Senior Ukrainian military commander Oleksandr Syrsky said a counterattack could be launched soon against “exhausted” Russian forces near Bakhmut.
“The aggressor has not given up hope of taking Bakhmut at all costs despite losses in manpower and equipment,” Syrsky said.
“Sparing nothing, they are losing significant strength and becoming exhausted,” he added and referred to successful Ukrainian counteroffensives last year in saying, “Very soon we will take advantage of this opportunity like we did near Kyiv, Kharkiv, Balakliya and Kupiansk.”
But President Volodymyr Zelenskyy said a counteroffensive cannot happen now because his country lacks weapons, equipment and ammunition.
Zelenskyy’s’s assessment, made in a report published on Saturday in the Japanese daily Yomiuri Shimbun, came after he visited troops near the Bakhmut front line on Wednesday.

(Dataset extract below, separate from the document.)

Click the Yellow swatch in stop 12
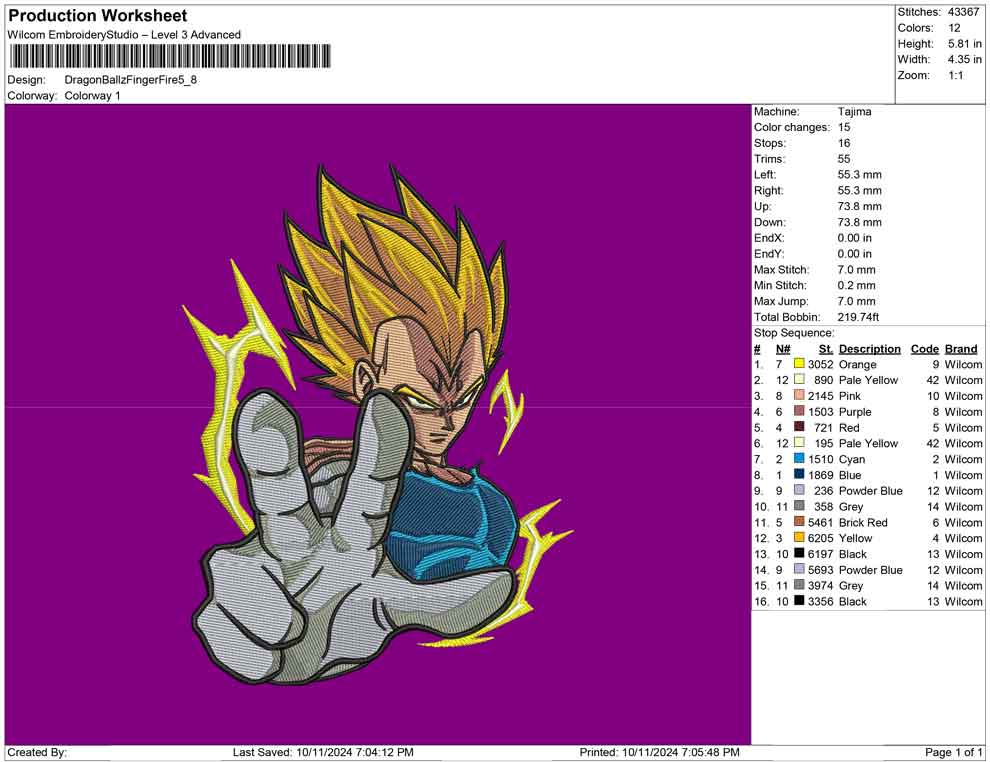The image size is (990, 762). coord(799,538)
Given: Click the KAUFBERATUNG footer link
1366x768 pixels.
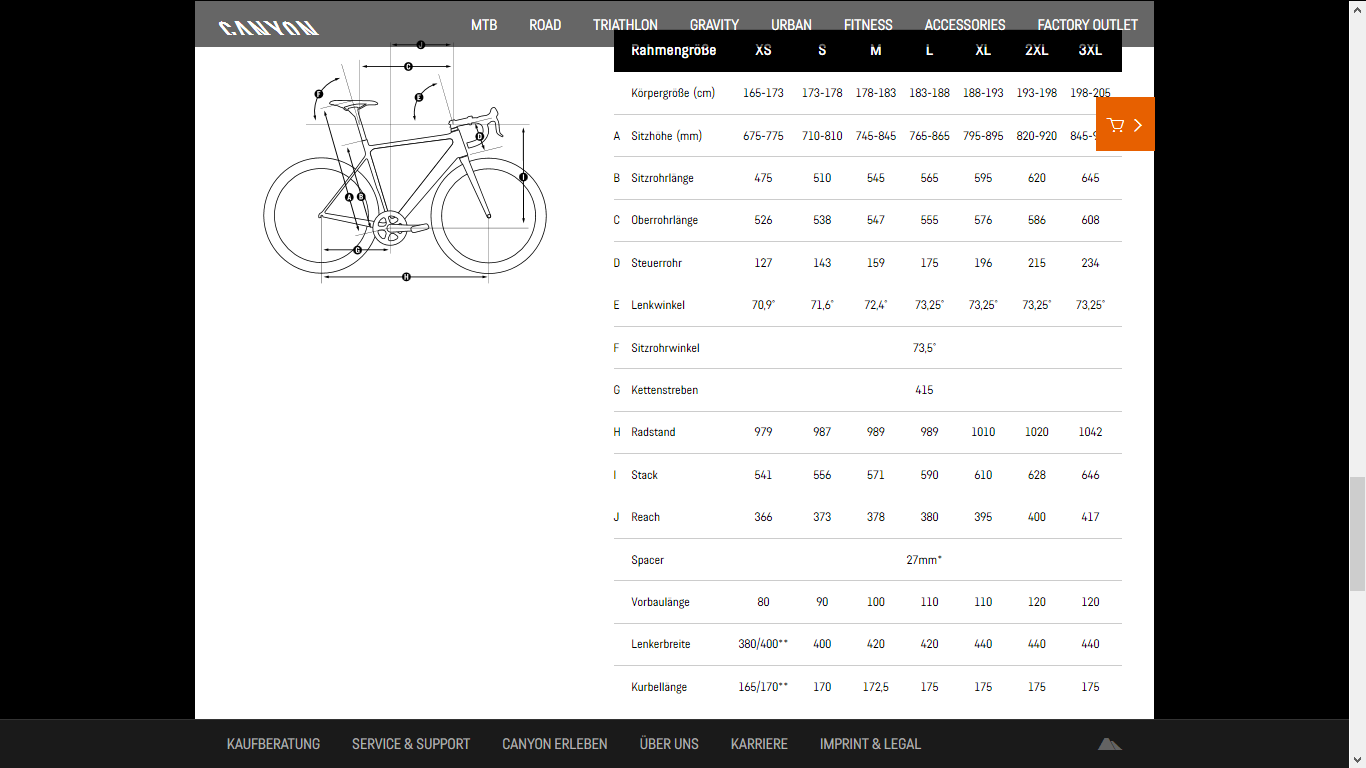Looking at the screenshot, I should click(x=273, y=744).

“We cannot start yet,” Zelenskyy said. Without tanks and artillery, “no brave soldiers” can be sent to the front, he said.
The head of Russia’s Wagner private militia, Yevgeny Prigozhin, earlier had said that his forces were in control of about 70 percent of Bakhmut.
About 10,000 Ukrainians, many elderly and people with disabilities, remained in and around Bakhmut and were suffering “very dire conditions”, the International Committee of the Red Cross said on Friday.
“They are … spending almost the entire days in intense shelling in the shelters,” the aid group’s Umar Khan said at a news briefing. “All you see is people pushed to the very limits of their existence and survival and resilience.”